# TEXT EXTRACT:
# Wrapping for gifts....oil stain possibility?



## nsmar4211 (Aug 1, 2015)

Since I can't quite yet make most of my "gift" batches, I started thinking about packaging. 

I have a bunch of scrapbooking paper I could use as bands. From reading on here, it seems I should wrap the soap in white tissue paper and then put the band on. 

Will the oils in the soap "come through" or cause any other problems with the white tissue paper? Some of mine are going to be 20% SF coconut oil bars, the rest will be 5% SF lard/oil mixes. I was thinking of just using the scrapbook paper to wrap, but then got concerned about possible ink transfer (double sided scrapbook paper). 

Now I have to figure out labels too.......


----------



## IrishLass (Aug 1, 2015)

I use white tissue paper to wrap my shave soaps (superfatted somewhere around 8%) and I've never had oil transfer to the paper from the soap. I wrap my regular bars in glassine-type paper (white paper sandwich wrap) and I've never had oil-transfer there either- not even with my 20% superfatted bars. 

I don't know that I'd want to use decorative double-sided paper (where the colorful decoration is on both sides). At the very least, I would test it out first on a sample bar to see how it fares over time before deciding to wrap all your bars in it, in case the ink from the paper rubs off. 

Have fun making labels! It's almost as fun for me as making soap, which is very fun. 


IrishLass


----------



## jblaney (Aug 1, 2015)

I wrap mine is waxed baker tissue I get at Smart & Final.   You can get a box of 1000 sheets, 5 1/2 X 9 for a few bucks.   It's perfect and cheap, then you can wrap in pretty paper over that if you like.


----------



## nsmar4211 (Aug 2, 2015)

Bakers tissue, never heard of it.... we don't have Smart and Finals here. Will have to check walmart and publix for something similiar  thanks!


----------



## tbeck3579 (Aug 2, 2015)

Funny this post is popping up because I was searching the forums a few minutes ago for ideas when I found this post by IrishLass -- with a picture.

I also found a cool, inexpensive and easy idea for laundry soap or liquid soap.


----------



## nsmar4211 (Aug 3, 2015)

Was skimming and couldn't figure out how'd I'd get the bars of soap in the mason jars LOL...duh!!!

If the sheets are just waxed paper, I may just tear some off a roll. I only need about 100...maybe 120 to wrap... and then I'll either do bands or use whole sheets of my "unwanted" scrapbook paper. I should probably count the unwanted sheets LOL.....

Wait, "only" 120 bars of soap? What am I THINKING????? LOL


----------



## not_ally (Aug 3, 2015)

You'd be surprised how many bars of soap you can foist upon people if you work hard enough   I soap like a madwoman, but manage to pawn off enough on unsuspecting victims to free up sufficient space on my curing racks on as-needed basis!


----------



## tbeck3579 (Aug 3, 2015)

nsmar4211 said:


> Was skimming and couldn't figure out how'd I'd get the bars of soap in the mason jars LOL...duh!!!

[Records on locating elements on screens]

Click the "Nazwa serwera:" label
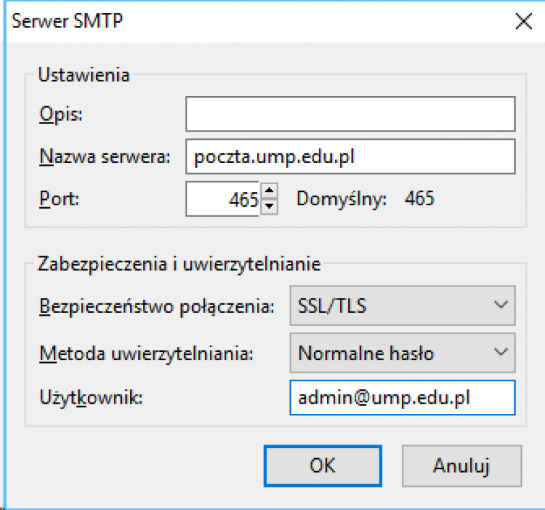The width and height of the screenshot is (545, 510). click(103, 157)
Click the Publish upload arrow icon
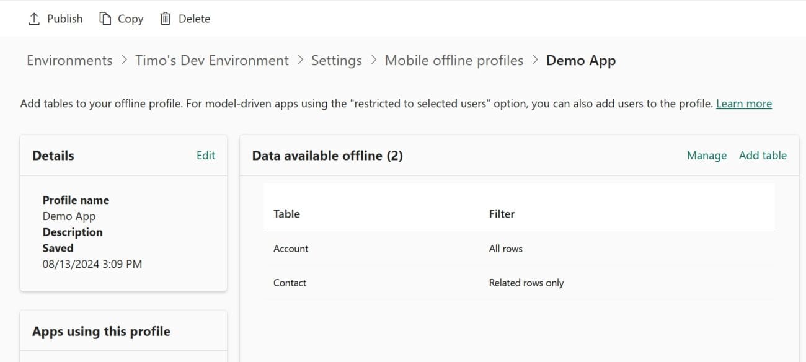Screen dimensions: 806x362 click(x=33, y=19)
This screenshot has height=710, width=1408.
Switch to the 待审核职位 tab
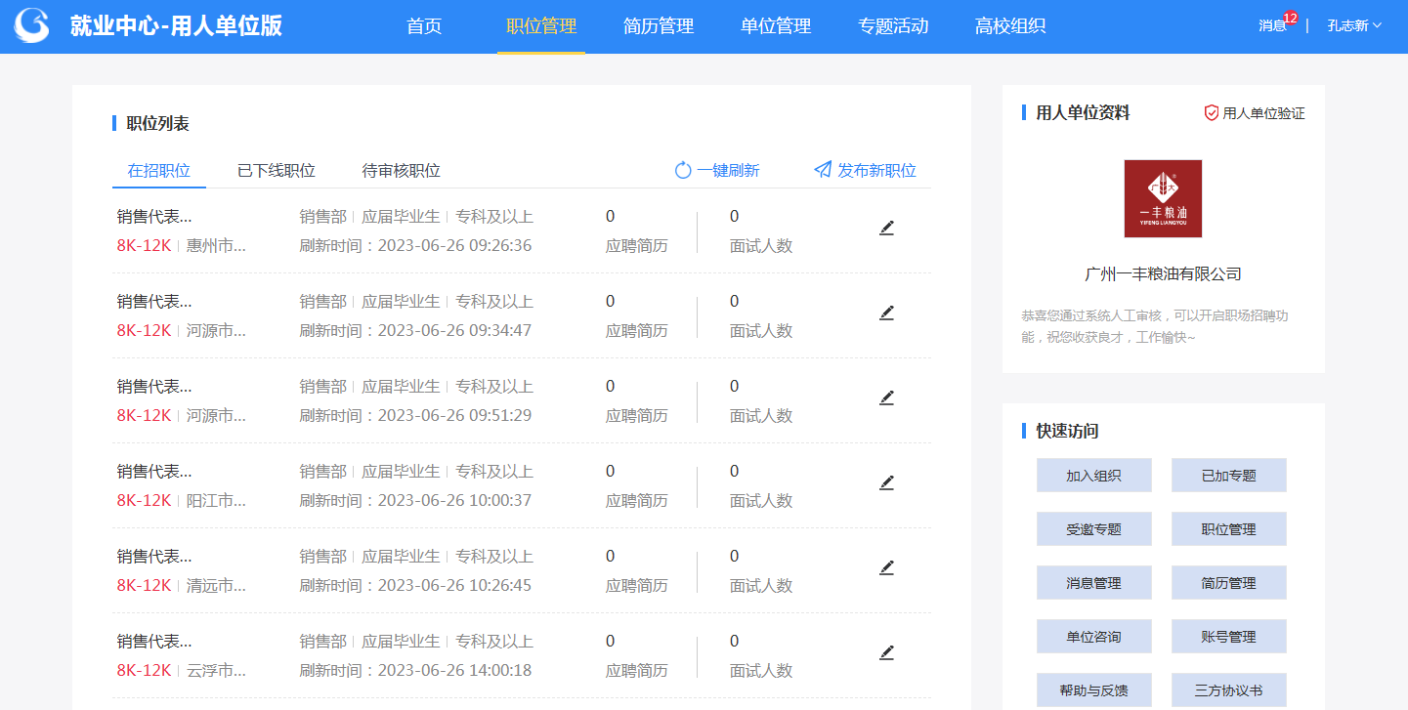coord(402,171)
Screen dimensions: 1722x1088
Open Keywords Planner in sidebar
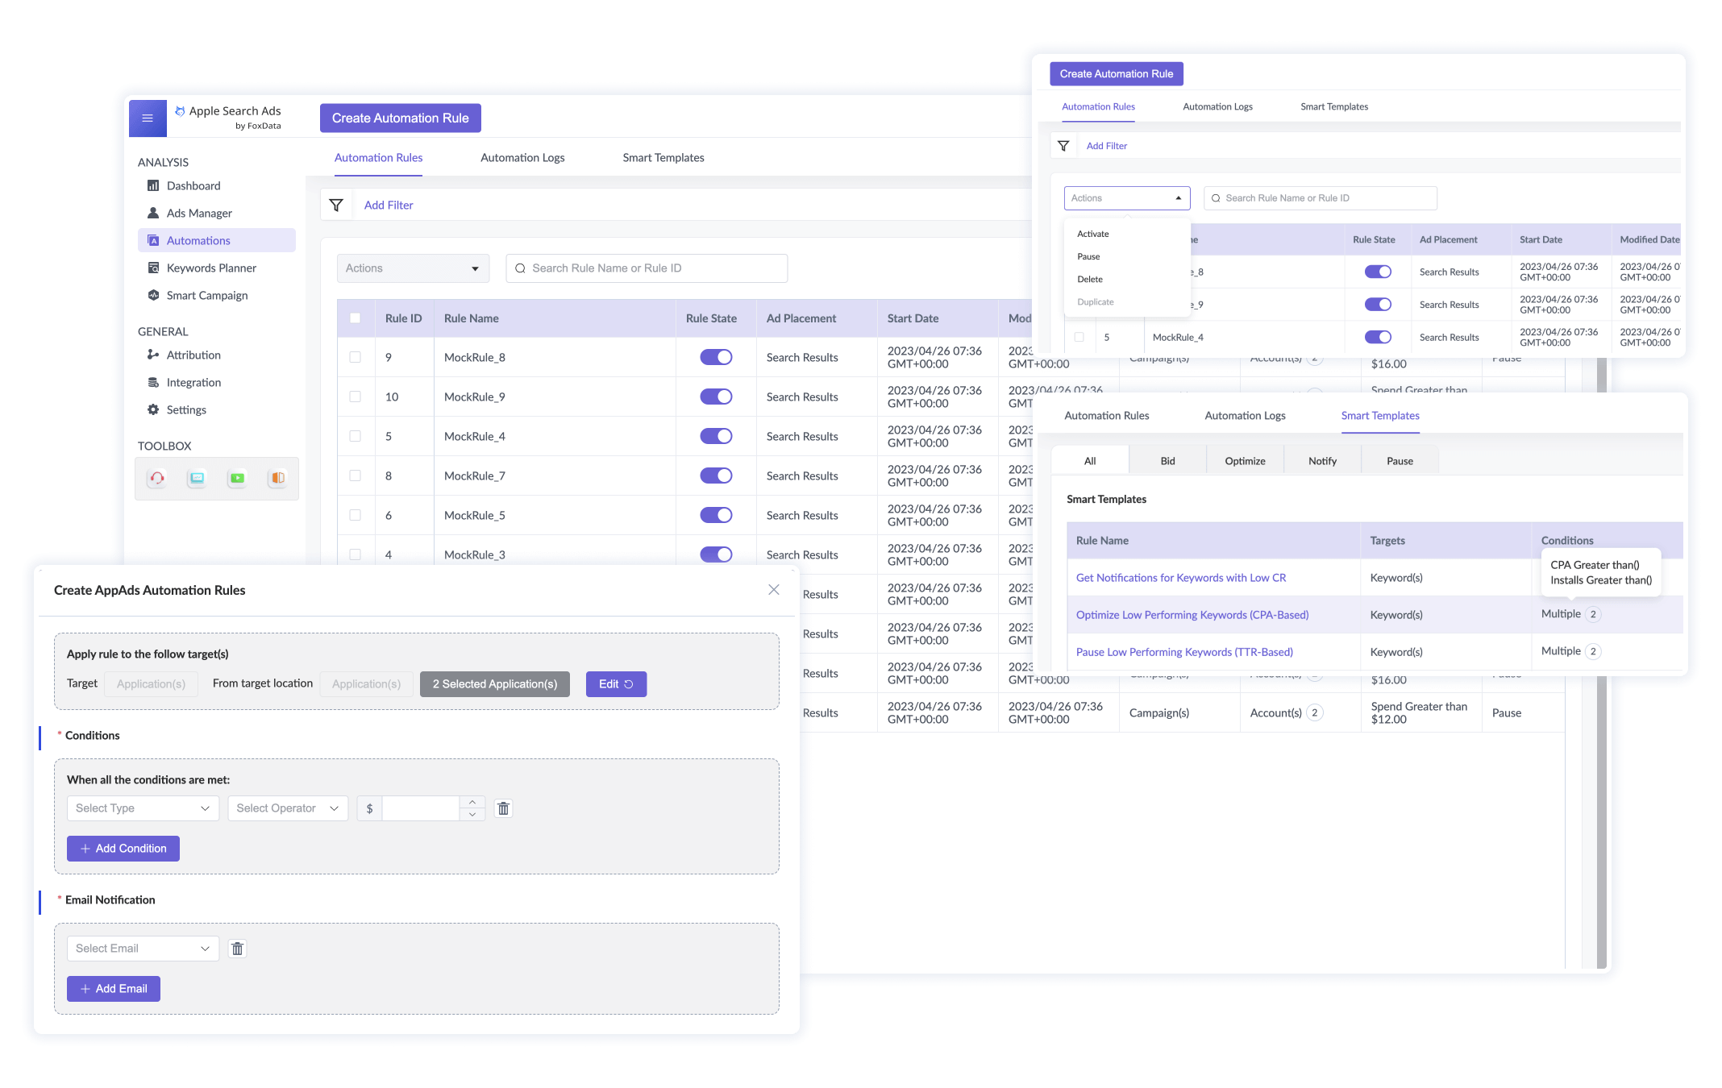(x=211, y=268)
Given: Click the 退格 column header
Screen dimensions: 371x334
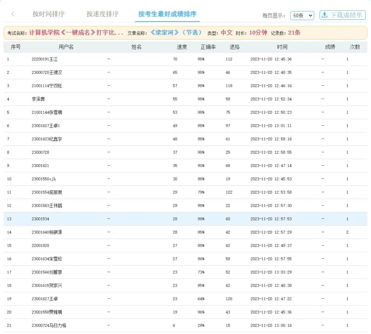Looking at the screenshot, I should (234, 47).
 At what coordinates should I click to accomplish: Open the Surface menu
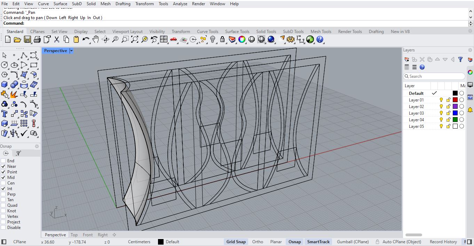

# WORK REQUIRED:
Answer these questions about the soap-wrapping thread.
1. What superfat does IrishLass give for her shave soaps?
2. Where does jblaney get waxed baker tissue?
3. How many bars does nsmar4211 say need wrapping?
Answer from the text alone.

# EXPECTED ANSWER:
1. Somewhere around 8%.
2. At Smart & Final.
3. About 100, maybe 120.